TEXT PROVIDED:
Online Program

284642
Use of root cause analysis for incident prevention in the MRI environment


Wednesday, November 6, 2013 : 1:00 p.m. - 1:15 p.m.

Miriam Weil, MPH, ScD, Environmental Health and Safety, Boston Children's Hospital, Boston, MA
Hazel Ryerson, BS, Environmental Health and Safety, Boston Childrens Hospital, Boston, MA
Diane Biagiotti, BS, RT, Department Radiology MRI, Boston Childrens' Hospital, Boston, MA
Linda Poznauskis, BS, RT, Department of Radiology, Boston Childrens Hospital, Boston, MA
Amy Danehy, MD, Department of Radiology, Boston Childrens Hospital, Boston, MA
Howard Brightman, ScD, PE, CIH, CSP, Environmental Health & Safety, Boston Children's Hospital, Boston, MA
MRI scans use powerful magnets to create images. These magnets create a powerful magnetic field around the scanner which is contained in a protected room known as “Zone 4”. Ferromagnetic material that enters Zone 4 can become a projectile and be “pulled” into the scanner, sometimes with lethal results. Over the past 5 years, MRI use has increased at Boston Children's Hospital in three ways: patient volume, patient complexity, and magnet strength. These changes increase the probability of ferromagnetic material entering Zone 4. In 2011, two incidents with ferromagnetic projectiles demonstrated the need to improve the MRI safety program. This presentation describes our effort to use root cause analysis to understand and address the causes identified for each incident and near miss, thereby attempting to prevent the reoccurrence of this type of incident. Root causes were analyzed for 35 incidents and near misses over 18 months through use of fish-bone analyses of each incident with the individuals involved and creation of a scorecard that tracks all incidents and near misses by their root cause and helps identify trends. Three main causes were identified: Lack of standardization of screening process; Difficulty in obtaining important patient information prior to entering the scanner – e.g. implants; and distractions in the MRI Suite during the screening process.

STUDY MATERIAL:
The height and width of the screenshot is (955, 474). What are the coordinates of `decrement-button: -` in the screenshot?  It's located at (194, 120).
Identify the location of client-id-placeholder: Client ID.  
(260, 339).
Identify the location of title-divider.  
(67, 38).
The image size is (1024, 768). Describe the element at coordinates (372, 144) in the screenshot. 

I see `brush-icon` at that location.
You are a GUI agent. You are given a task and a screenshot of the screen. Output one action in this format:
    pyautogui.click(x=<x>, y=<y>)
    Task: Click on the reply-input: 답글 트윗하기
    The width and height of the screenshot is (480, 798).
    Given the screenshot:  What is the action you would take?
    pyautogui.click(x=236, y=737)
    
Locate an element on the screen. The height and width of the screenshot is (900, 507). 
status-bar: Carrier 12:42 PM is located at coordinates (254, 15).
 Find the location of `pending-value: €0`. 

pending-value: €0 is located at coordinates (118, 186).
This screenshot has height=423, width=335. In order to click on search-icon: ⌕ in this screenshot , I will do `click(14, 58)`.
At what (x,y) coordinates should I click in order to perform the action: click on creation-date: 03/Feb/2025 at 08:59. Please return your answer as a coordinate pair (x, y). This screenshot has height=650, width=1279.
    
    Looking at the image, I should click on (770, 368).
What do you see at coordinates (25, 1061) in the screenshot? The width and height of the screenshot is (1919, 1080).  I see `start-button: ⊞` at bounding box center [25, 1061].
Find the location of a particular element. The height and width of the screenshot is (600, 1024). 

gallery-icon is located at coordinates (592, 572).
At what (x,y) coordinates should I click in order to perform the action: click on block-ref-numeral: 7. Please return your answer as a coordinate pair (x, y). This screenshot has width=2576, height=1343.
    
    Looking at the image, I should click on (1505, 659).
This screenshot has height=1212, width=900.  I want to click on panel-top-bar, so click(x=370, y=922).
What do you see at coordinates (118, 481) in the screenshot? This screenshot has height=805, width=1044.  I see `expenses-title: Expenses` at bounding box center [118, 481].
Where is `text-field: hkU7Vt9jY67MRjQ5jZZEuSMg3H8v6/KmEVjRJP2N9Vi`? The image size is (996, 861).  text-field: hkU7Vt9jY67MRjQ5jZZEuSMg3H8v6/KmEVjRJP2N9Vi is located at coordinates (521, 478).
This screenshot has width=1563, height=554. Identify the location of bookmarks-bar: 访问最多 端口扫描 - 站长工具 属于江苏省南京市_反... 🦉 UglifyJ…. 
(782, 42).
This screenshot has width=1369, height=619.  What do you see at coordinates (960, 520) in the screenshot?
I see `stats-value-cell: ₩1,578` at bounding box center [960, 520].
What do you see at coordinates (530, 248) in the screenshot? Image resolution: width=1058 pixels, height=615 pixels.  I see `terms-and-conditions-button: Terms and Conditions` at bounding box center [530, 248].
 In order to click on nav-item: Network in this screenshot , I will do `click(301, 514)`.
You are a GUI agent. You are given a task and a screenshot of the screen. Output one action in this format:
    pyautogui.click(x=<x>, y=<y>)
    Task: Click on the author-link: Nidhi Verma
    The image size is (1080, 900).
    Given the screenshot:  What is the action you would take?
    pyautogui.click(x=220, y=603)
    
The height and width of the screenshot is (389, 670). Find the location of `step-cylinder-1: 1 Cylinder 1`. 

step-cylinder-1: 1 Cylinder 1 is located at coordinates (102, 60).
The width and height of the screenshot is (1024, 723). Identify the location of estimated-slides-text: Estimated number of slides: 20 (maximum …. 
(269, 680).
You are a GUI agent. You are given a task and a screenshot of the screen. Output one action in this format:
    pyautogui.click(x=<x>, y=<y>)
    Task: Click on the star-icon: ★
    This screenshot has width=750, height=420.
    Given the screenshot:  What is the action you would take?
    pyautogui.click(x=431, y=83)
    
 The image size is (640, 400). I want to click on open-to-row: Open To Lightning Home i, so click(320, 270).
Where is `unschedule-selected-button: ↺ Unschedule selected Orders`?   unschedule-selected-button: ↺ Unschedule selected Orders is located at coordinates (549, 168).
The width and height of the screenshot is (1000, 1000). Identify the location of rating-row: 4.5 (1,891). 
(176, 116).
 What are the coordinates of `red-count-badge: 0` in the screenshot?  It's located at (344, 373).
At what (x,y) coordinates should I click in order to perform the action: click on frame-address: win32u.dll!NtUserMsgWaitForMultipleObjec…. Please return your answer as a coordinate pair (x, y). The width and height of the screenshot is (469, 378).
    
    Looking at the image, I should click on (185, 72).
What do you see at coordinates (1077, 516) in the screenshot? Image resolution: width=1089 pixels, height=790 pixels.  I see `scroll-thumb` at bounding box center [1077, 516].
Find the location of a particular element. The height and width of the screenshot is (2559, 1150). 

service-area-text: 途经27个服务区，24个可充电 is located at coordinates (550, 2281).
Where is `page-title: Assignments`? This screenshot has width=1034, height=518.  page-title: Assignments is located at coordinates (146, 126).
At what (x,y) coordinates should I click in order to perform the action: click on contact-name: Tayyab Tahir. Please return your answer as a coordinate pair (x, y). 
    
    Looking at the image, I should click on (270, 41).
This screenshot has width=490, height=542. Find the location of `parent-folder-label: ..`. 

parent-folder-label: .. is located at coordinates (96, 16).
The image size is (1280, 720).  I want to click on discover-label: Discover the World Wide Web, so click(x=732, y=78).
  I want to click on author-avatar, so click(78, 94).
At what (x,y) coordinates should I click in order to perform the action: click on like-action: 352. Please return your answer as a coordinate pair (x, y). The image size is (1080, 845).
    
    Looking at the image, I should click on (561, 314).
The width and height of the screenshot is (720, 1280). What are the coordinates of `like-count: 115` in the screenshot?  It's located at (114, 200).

ACTIONS TO TAKE:
(A) From the MRI safety abstract, list the three main causes that the root cause analysis identified.
(B) Decide whether each statement agrees with the MRI safety abstract. Answer yes or no, and quote the words of the abstract that settle it.
(i) Root causes were examined for 35 incidents and near misses over a period of 18 months.
(ii) The two incidents with ferromagnetic projectiles took place in 2013.
(iii) The protected room that contains the scanner is called "Zone 3."
(C) Extend the MRI safety abstract, starting after its final sentence.
The rows are not needed for any of this work.

ANSWERS PER TASK:
(A)
1. Lack of standardization of screening process
2. Difficulty in obtaining important patient information prior to entering the scanner, e.g. implants
3. Distractions in the MRI Suite during the screening process

(B)
(i) Yes: "Root causes were analyzed for 35 incidents and near misses over 18 months"
(ii) No: "In 2011, two incidents with ferromagnetic projectiles demonstrated the need to improve the MRI safety program."
(iii) No: "contained in a protected room known as “Zone 4”"

(C)
Root cause analysis helped identify causal trends for the incidents and near misses. Interventions based on the root cause analyses were implemented to reduce the identified risks. The scorecard tracks how well the interventions are working.

Learning Areas:

Occupational health and safety

Learning Objectives:
Describe actions taken as a result of initial incidents. Describe how root cause analysis works and how it is being used to analyze incidents and near misses in the MR. Evaluate the effectivenss of root cause analysis in reducing incidents.

Keyword(s): Hospitals, Occupational Safety

Presenting author's disclosure statement:

Qualified on the content I am responsible for because: I have a doctorate in occupational safety and health. I am employed at Children's Hospital in Boston as Safety Coordinator working with the Radiation Safety and MR Safety Committees. This subject matter is something I am involved in intimately.
Any relevant financial relationships? No

I agree to comply with the American Public Health Association Conflict of Interest and Commercial Support Guidelines, and to disclose to the participants any off-label or experimental uses of a commercial product or service discussed in my presentation.